La chiave dell’evento è stata l’interdisciplinarietà: ricercatori di fama internazionale provenienti da diversi settori, si sono messi a confronto, trovando come comune denominatore lo sviluppo di nuovi metodi atti a superare, per dirla con le parole del Prof. Buscema: “una volta per tutte, la metafora animale”.

La LAV si è resa protagonista di un evento scientifico probabilmente unico in Italia fino ad ora, facendo da ponte tra ricerca e istanze etico – animaliste, proponendo al mondo scientifico, per una volta, l’istanza etica di non utilizzare animali come strumenti di ricerca, non come un limite, bensì come spunto per una ricerca in cui non si debba scegliere tra scienza ed etica.

I ricercatori che hanno presentato le proprie ricerche non erano impegnati nella lotta alla sperimentazione animale, ed hanno anzi appreso per la prima volta le problematiche relative a questo tema proprio grazie al congresso, dichiarandosi peraltro di essere lieti di avere avuto l’opportunità di analizzare il proprio lavoro di ricerca sotto una nuova prospettiva e di avere tratto spunti e punti di contatto con gli altri relatori per il futuro lavoro di ricerca.

Prospettive future

L’esperienza del congresso “Dal topo al mouse” è maturata come progetto pilota di un più ampio progetto formativo rivolto alle università italiane cui la Sede Territoriale di Palermo ha immediatamente risposto.
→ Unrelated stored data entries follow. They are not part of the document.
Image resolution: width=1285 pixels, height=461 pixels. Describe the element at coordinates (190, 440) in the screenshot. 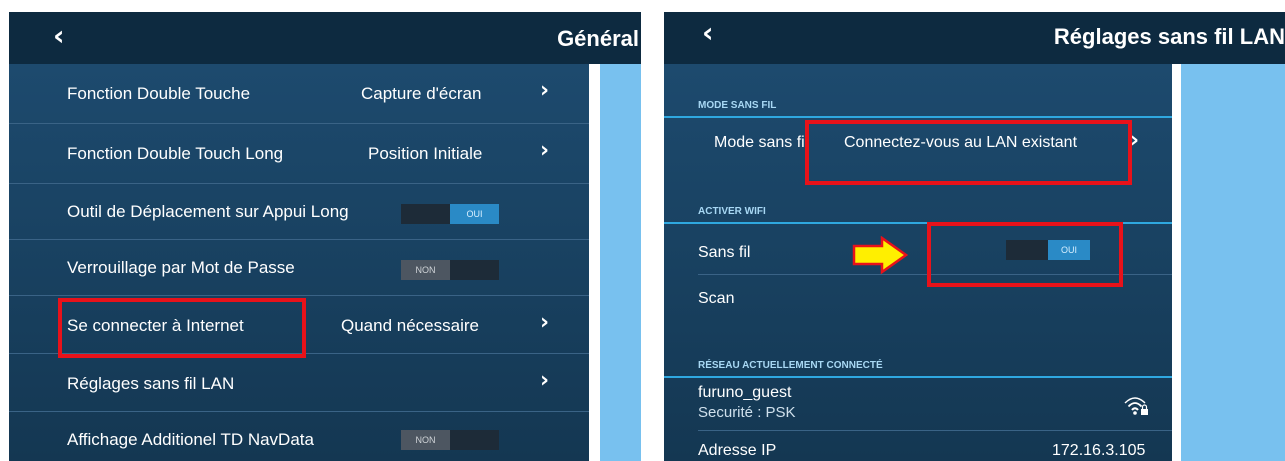

I see `setting-label: Affichage Additionel TD NavData` at that location.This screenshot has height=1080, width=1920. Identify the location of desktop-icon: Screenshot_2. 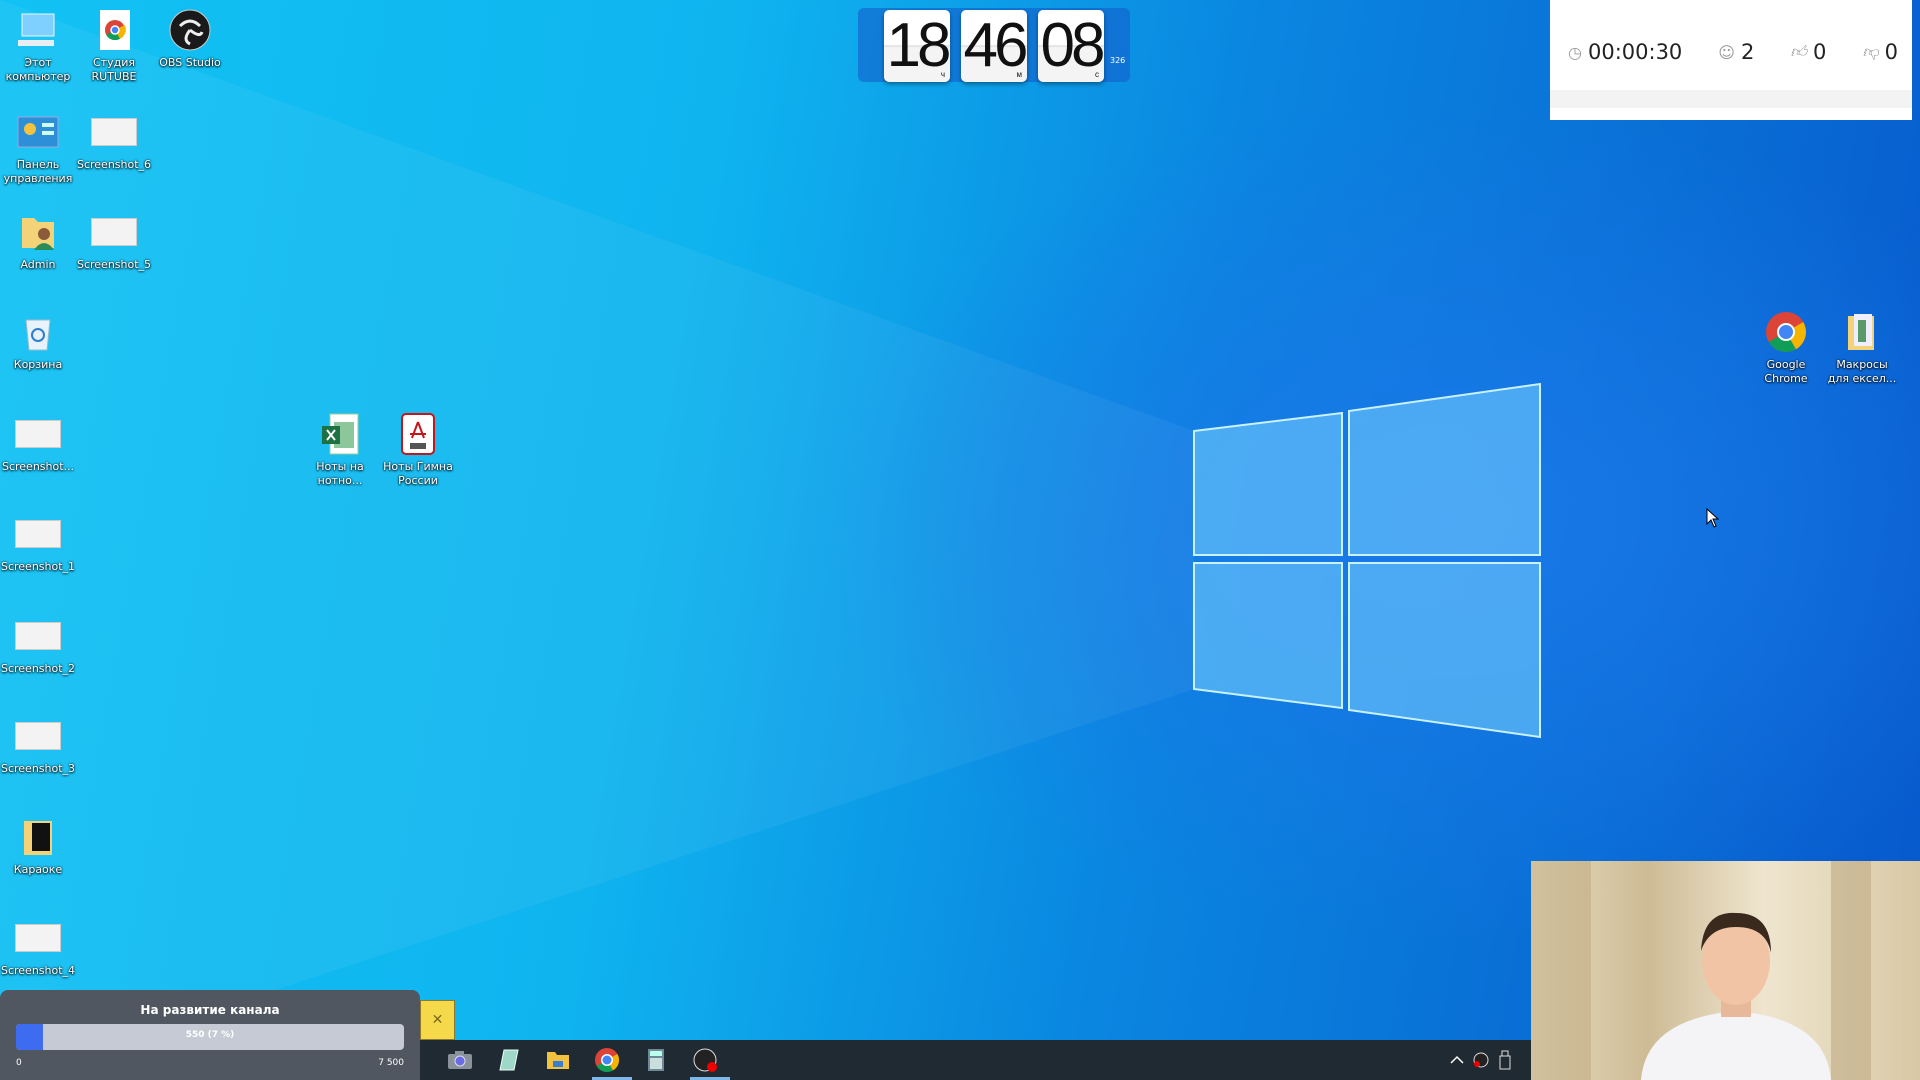
(38, 645).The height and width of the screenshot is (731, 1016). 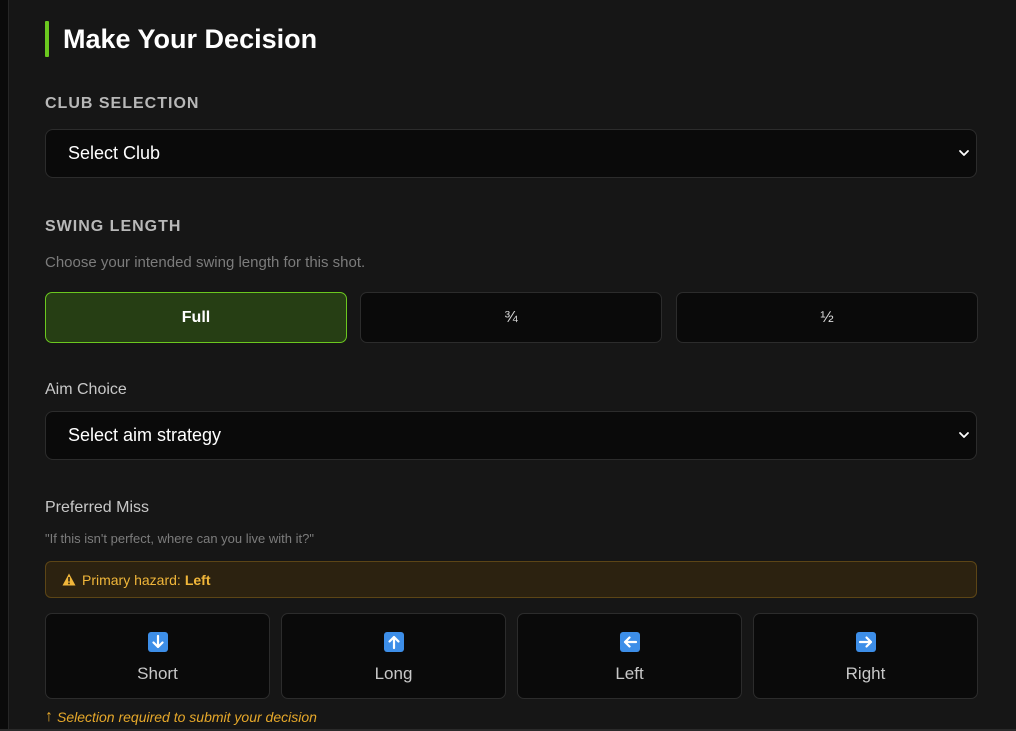 I want to click on arrow-up-icon, so click(x=394, y=642).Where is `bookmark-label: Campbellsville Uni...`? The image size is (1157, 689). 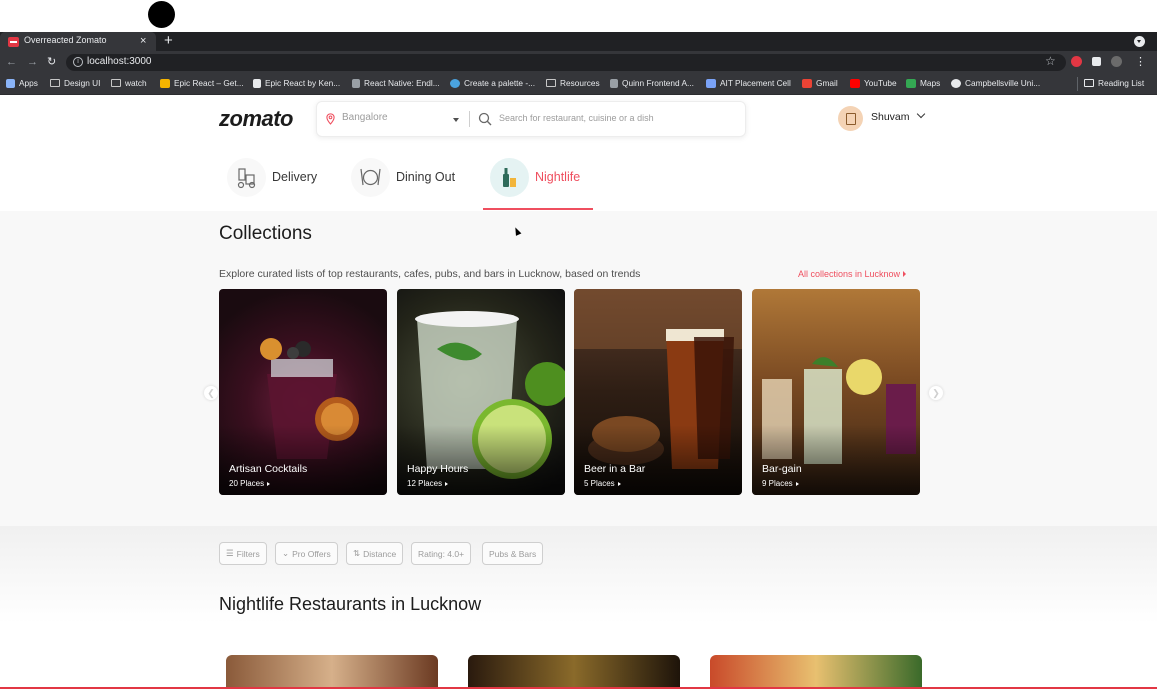 bookmark-label: Campbellsville Uni... is located at coordinates (1003, 83).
Ora, dato il bilancio più che positivo, si vuole esportare il pacchetto in altre realtà, possibilmente con il supporto delle Sedi Territoriali coinvolte.

Il prof Catapano, con esperienza internazionale in ambito di organi bioartificiali, si è reso disposto a co - promuovere e sostenere un progetto di accesso a tessuti umani di scarto.

Il convegno è stata l’occasione di scoprire realtà italiane di ricerca biomedica con metodi non animali e quindi di “fare rete” , creando fruttuosi contatti utili per l’associazione. Alcuni relatori si sono spontaneamente dichiarati disponibili a partecipare ad altri eventi del genere.